Fleischtomaten: Fleischtomaten sind die größten gehandelten Tomaten. Sie enthalten viel Fruchtfleisch und wenig Kerne und eigenen sich dadurch zum Beispiel gut für Salate.
Kirschtomaten: Die kleinen Kirschtomaten sind aufgrund ihres kräftigen, süßlichen Aromas sehr beliebt. Tests haben ergeben, dass die Vitaminkonzentration bei diesen Sorten höher ist.

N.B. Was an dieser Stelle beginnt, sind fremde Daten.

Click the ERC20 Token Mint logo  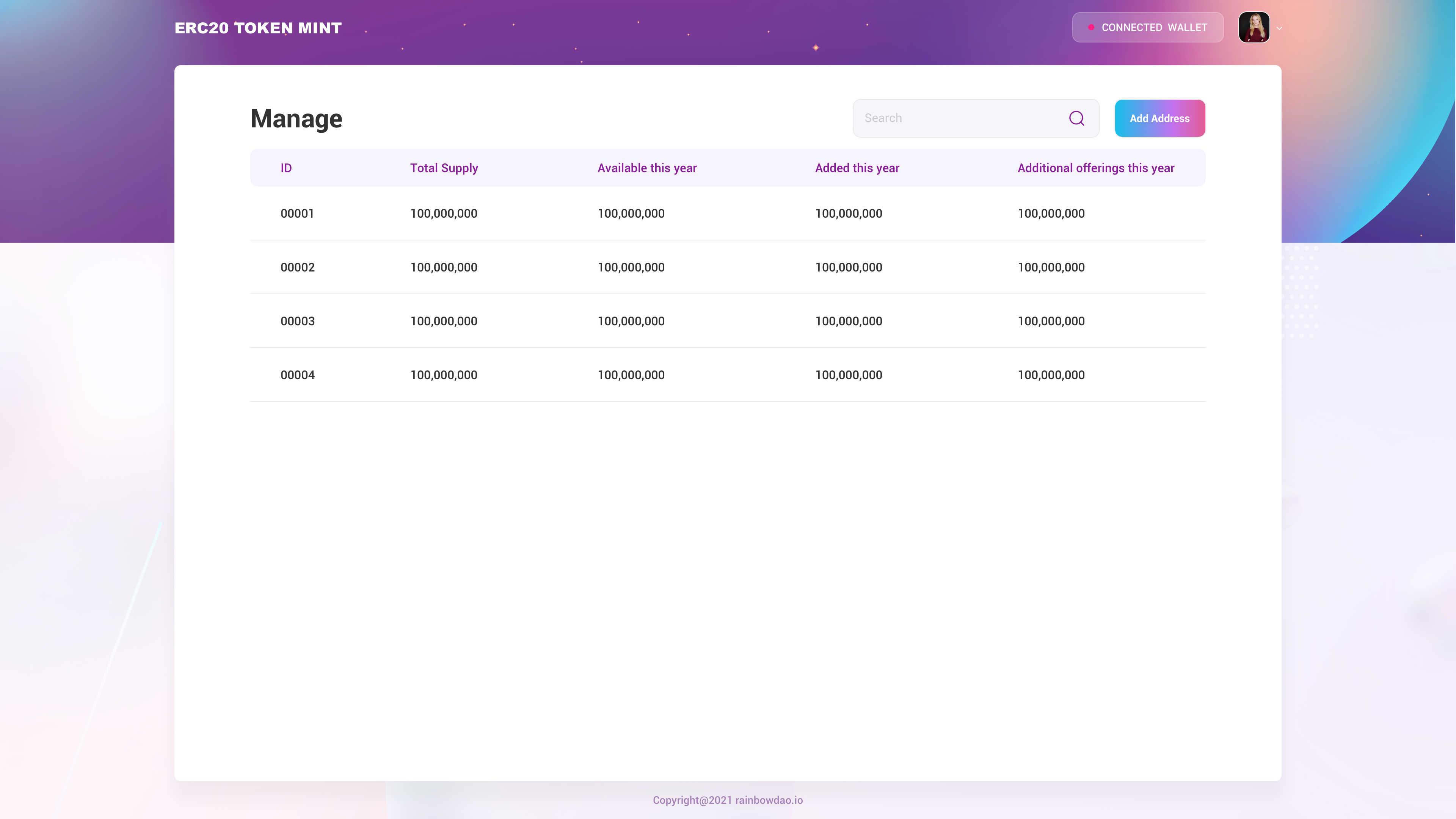pos(258,28)
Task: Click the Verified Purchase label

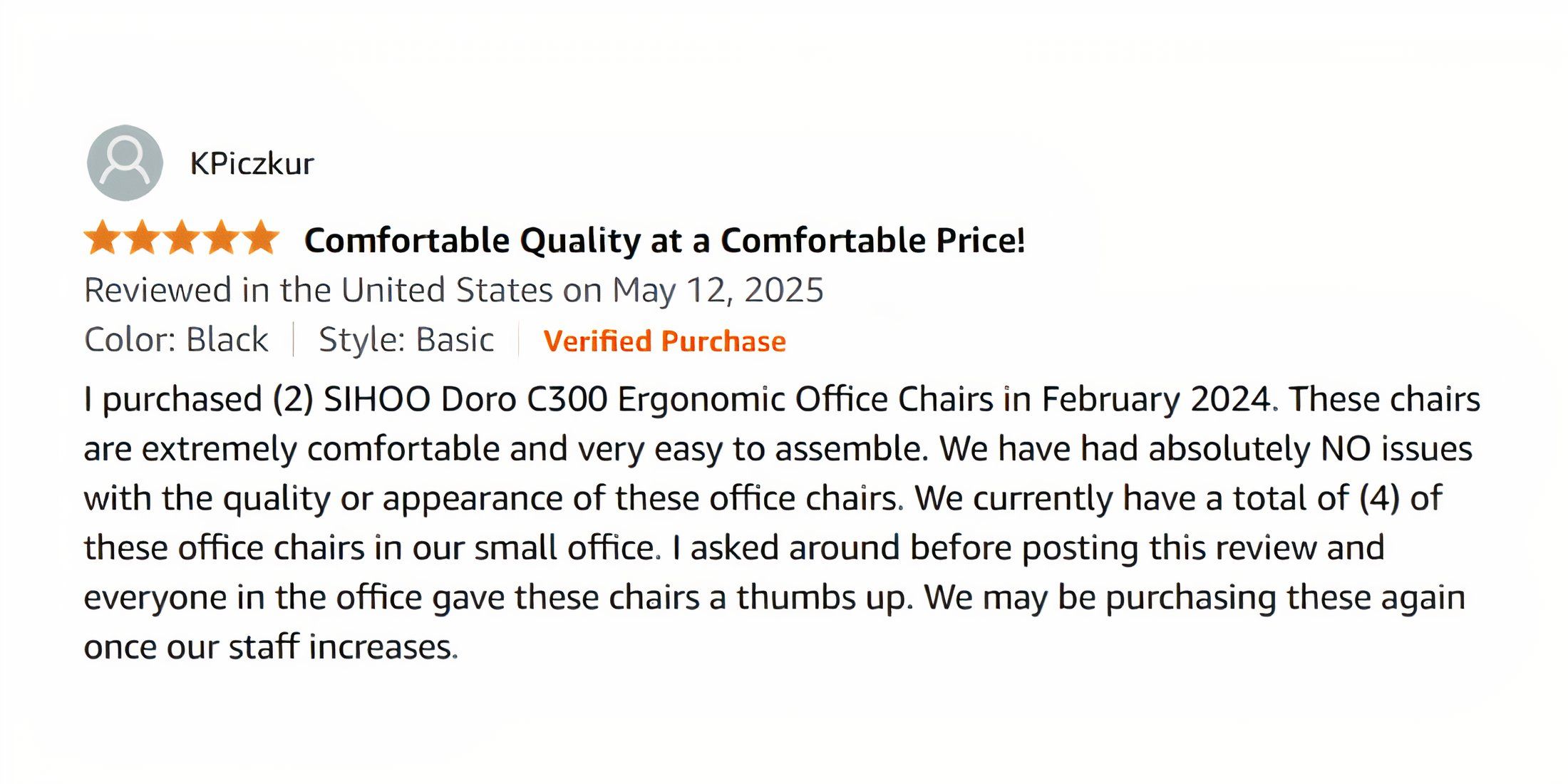Action: [664, 341]
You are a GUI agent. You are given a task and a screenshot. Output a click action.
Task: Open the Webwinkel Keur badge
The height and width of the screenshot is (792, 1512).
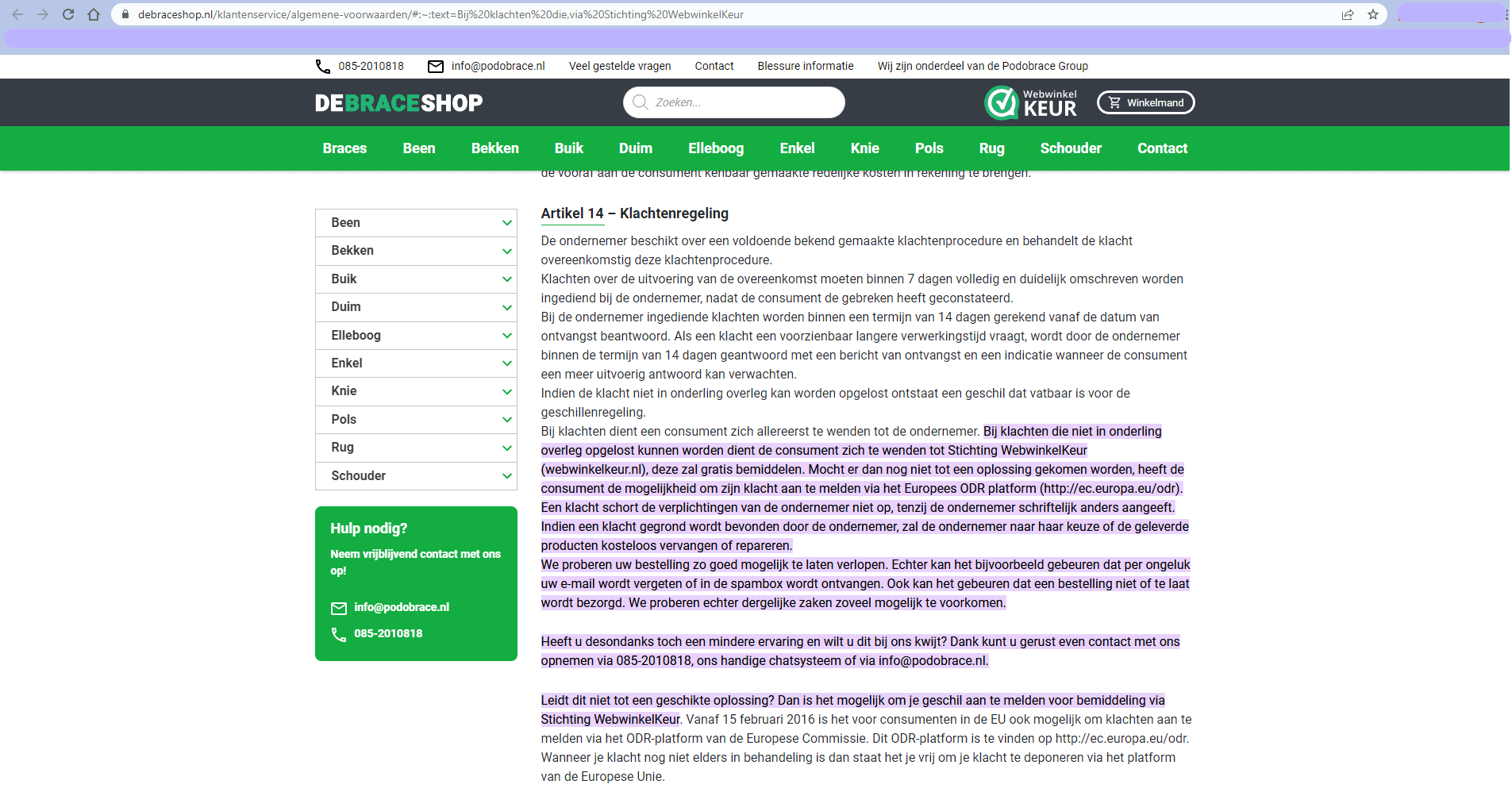[1031, 102]
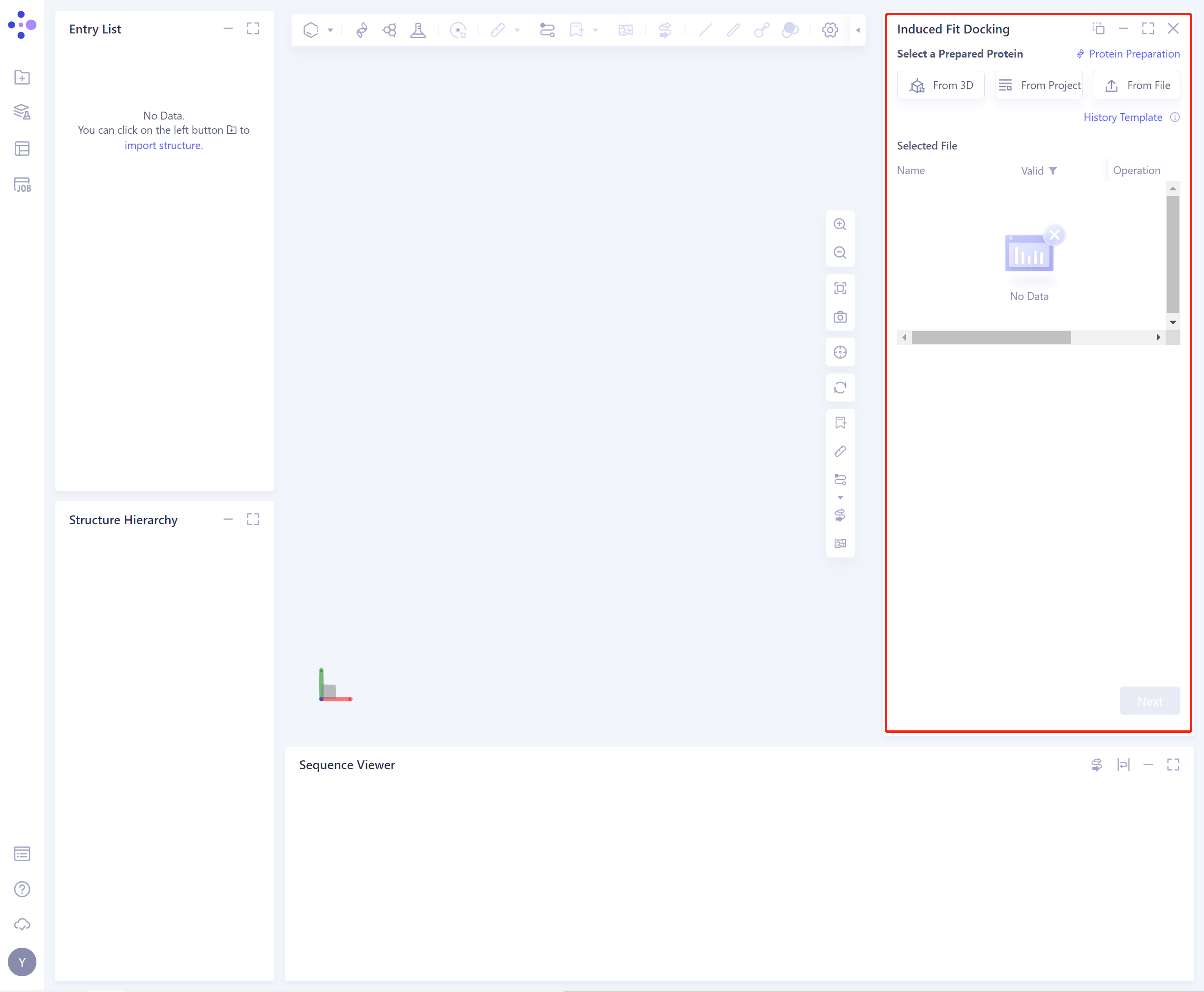Open the bookmark tool dropdown arrow
This screenshot has height=992, width=1204.
point(596,30)
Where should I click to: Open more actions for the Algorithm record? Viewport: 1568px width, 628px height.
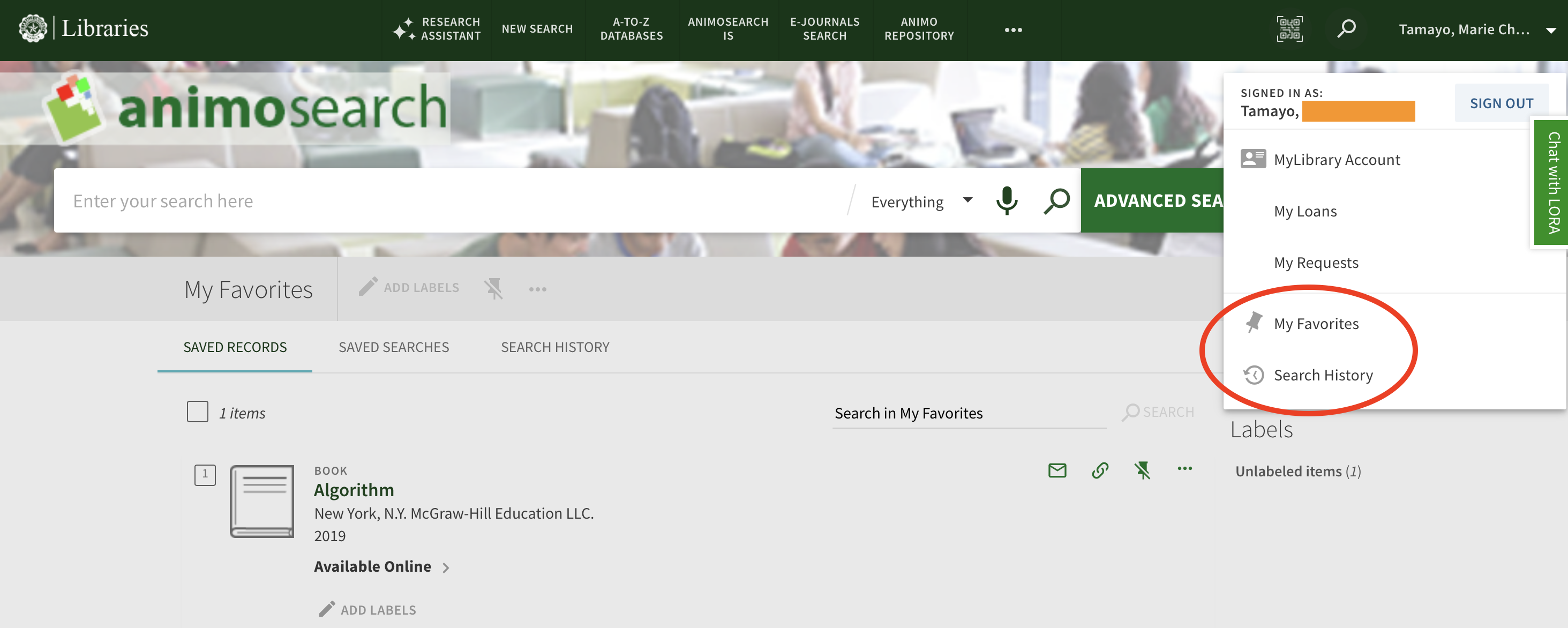click(x=1184, y=468)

Eiertomaten: Wie der Name schon sagt, sind diese Sorten eher länglich geformt. Im Handel sind sie nur selten erhältlich. Da sie sich leicht häuten lassen, werden sie häufig in Konserven als geschälte Tomaten verkauft.
Konsistenz
Eine gute Tomate sollte fest und nicht weich sein. Überreife Früchte verlieren an Aroma und an Vitamin C. Druckstellen oder andere Schäden der Oberfläche weisen auf zu lange oder schlechte Lagerung hin, unter der ebenfalls die Qualität leidet. Außerdem sind solche Dellen eine hervorragende Angriffsfläche für Schimmel.
Biologischer Anbau
Beim Anbau von Biotomaten verwenden die Bauern unter anderem keine synthetischen Pflanzenschutzmittel oder leicht lösliche mineralische Dünger. Dementsprechend sind die ökologisch angebauten Früchten weniger mit Schadstoffen belastet, die die sowohl die Gesundheit als auch die Umwelt schädigen können. Bio-Tomaten müssen aber nicht unbedingt besser schmecken. Viel größeren Einfluss auf das Aroma haben die Sorte, der Reifegrad oder die Sonnenscheindauer.
Farbe
Die meisten gehandelten Tomaten sind rot - reife Früchte erkennt man an einer tiefroten Farbe. Es gibt allerdings auch Sorten in anderen Farben - zum Beispiel gelb, weiß, violett oder schwarz. Wer grüne Tomaten kauft, sollte sicher gehen, dass es sich nicht einfach um unreife Tomaten handelt. Diese enthalten nämlich den Stoff Solanin, der in größeren Mengen giftig ist und zu Übelkeit und Erbrechen führen kann. Wer die unreifen Tomaten wegen ihres säuerlichen Geschmacks schätzt, sollte zumindest darauf achten, nicht allzu viele auf einmal zu essen. In geringen Mengen ist Solanin unbedenklich.
Freilandzucht
Tomaten sind das ganze Jahr über erhältlich - meist handelt es sich dabei um im Gewächshaus angebaute Früchte. Tomaten, die unter freiem Himmel angebaut werden, enthalten in der Regel mehr Vitamine und so genannte sekundäre Pflanzenstoffe und sind somit gesünder. Diese können allerdings nicht das ganze Jahr über angebaut werden - hierzulande währt die Tomatensaison von Juli bis Oktober.
Handelsklasse
Tomaten werden anhand ihrer äußerlichen Beschaffenheit in die drei Handelsklassen Extra, 1 und 2 eingeteilt - über andere Qualitätsmerkmale wie zum Beispiel den Geschmack oder die Inhaltsstoffe sagt diese Kennzeichnung allerdings nichts aus.
Blüte
An der Oberseite der Tomate befindet sich meist noch die grüne Blüte der Tomate. Diese sollte eine satte Farbe haben. Ist die Tomatenblüte eingerollt oder bereits vertrocknet, ist das ein Hinweis darauf, dass die Tomate zu lang oder zu warm gelagert wurde; sie verliert dadurch an Geschmack und an Vitaminen. In jedem Fall sollten Verbraucher darauf achten, dass sie Tomaten nur mit Blüte kaufen: Das Gemüse bleibt dann länger frisch.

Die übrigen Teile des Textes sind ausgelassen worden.